Vous avez très certainement en tête d’autres gestes de résistance et de riposte, comme celui de «redonner toute sa place à la joie comme moteur de lutte et d’émancipation»[5].

A l’instar d’un groupe de musique ou d’un orchestre, travaillons à ce que de plus en plus d’acteurs «se sentent participer à un même geste commun, quoiqu’ils exécutent tous des gestes très différents entre eux»[6]. Une telle mobilisation collective peut certainement transformer les gestes associatifs anciens en nouveaux vecteurs de renversements des pressions.

Musique! (écoutez par exemple «Berghain» de Rosalίa)

[1] Yves Citton, Renverser l’insoutenable, Seuil, 2012.

[2] Voir : https://allianceotonom.be/

[3] https://bx1.be/categories/news/90-des-sages-femmes-du-chu-saint-pierre-en-greve-je-devrai-un-jour-peut-etre-renoncer-a-ce-que-jaime-le-plus/

[4] https://www.lalibre.be/debats/opinions/2025/10/11/qui-sont-les-assistes-UZBIJTFMAJEVBKLFR6QQIGK2IU/

[5]  Kiyemis (coord.), Pour la joie.
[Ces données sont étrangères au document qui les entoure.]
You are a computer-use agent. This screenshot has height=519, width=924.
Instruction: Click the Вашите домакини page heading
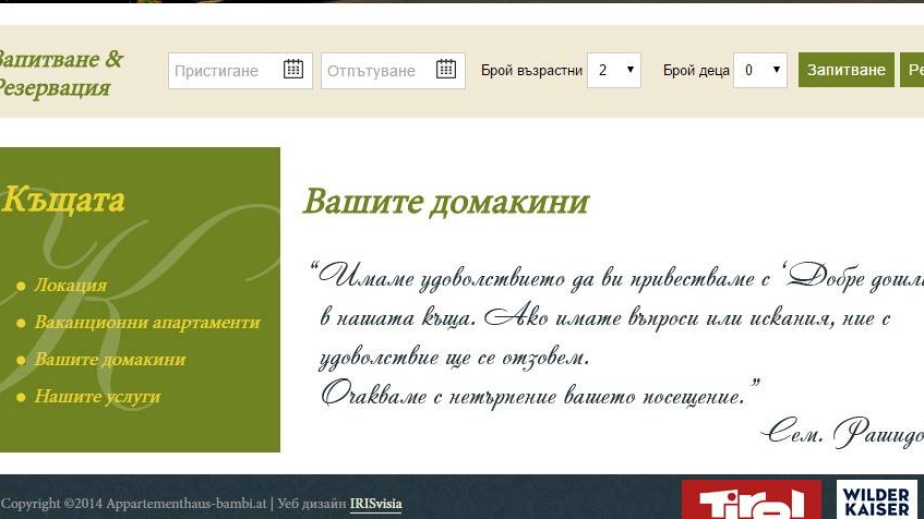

Une ode à la résistance poétique et politique, Les liens qui libèrent, 2025.

[6] Vanille Goovaerts, citée par Quentin Mortier, « Pratiques délibératives et participatives, des leviers de dynamique interne », dans Patricia Coler, Marie-Catherine Henry, Jean-Louis Laville, Gilles Rouby (dir.), Quel monde associatif demain ? Mouvements citoyens et démocratie, ERES, 2021.